======== Available records ========

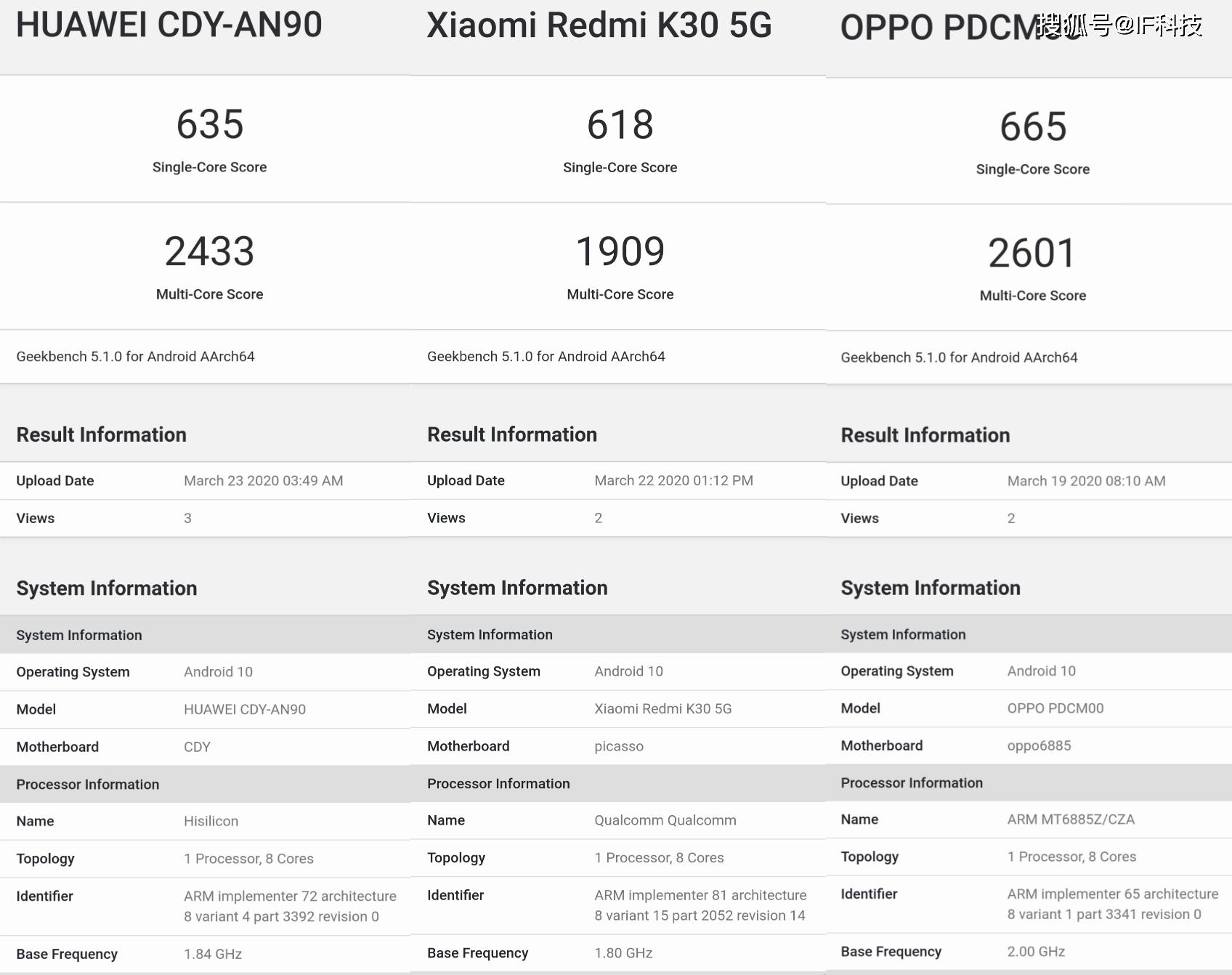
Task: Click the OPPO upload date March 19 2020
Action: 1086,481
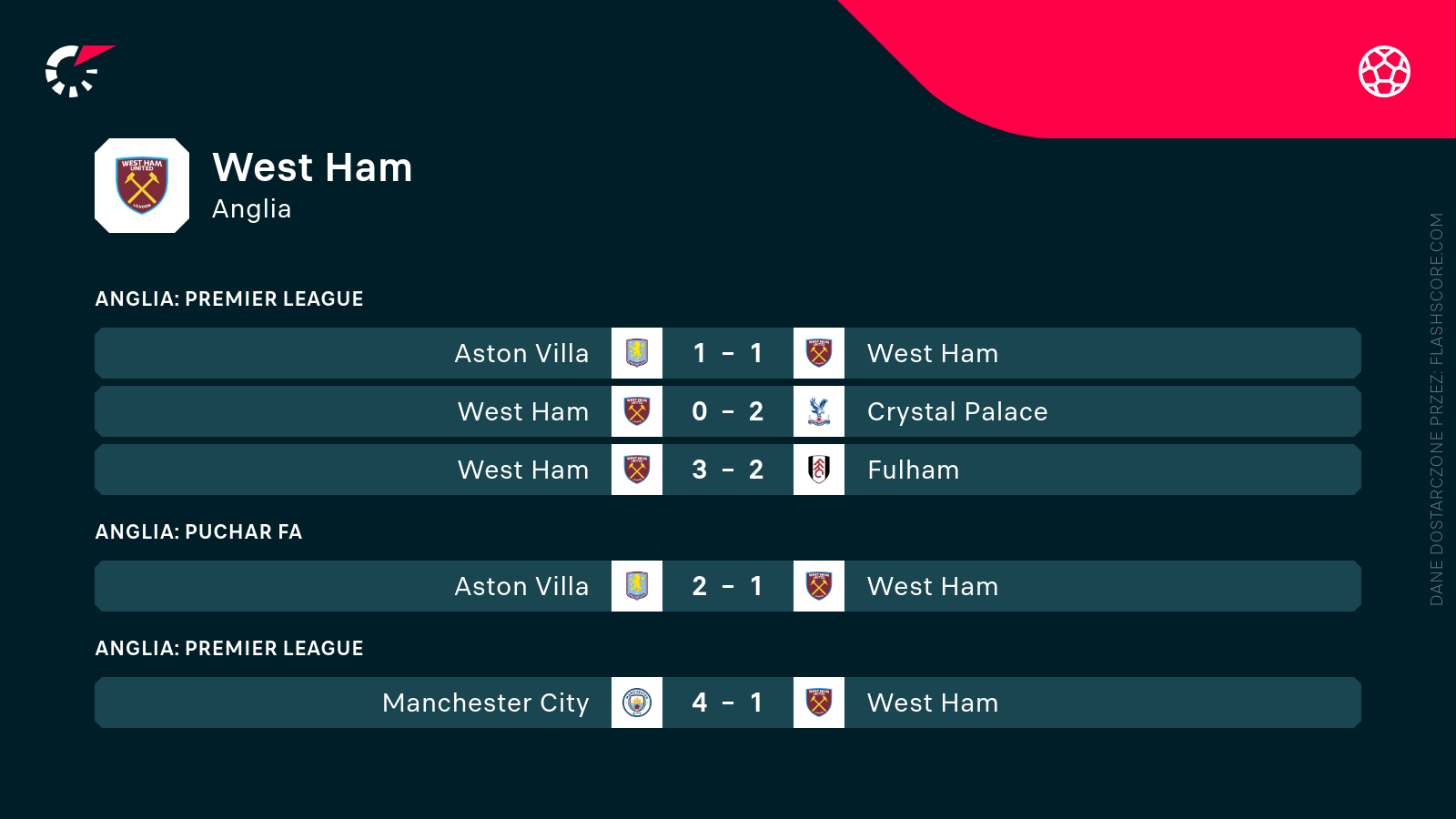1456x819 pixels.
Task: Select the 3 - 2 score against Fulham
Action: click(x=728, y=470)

========

Work to be completed - Can you echo every line of the records above exactly, leaving out the pictures?

Written answer -
Task: Click the OPPO upload date March 19 2020
Action: 1086,481
1456x819 pixels.
Task: Select the 3 - 2 score against Fulham
Action: click(x=728, y=470)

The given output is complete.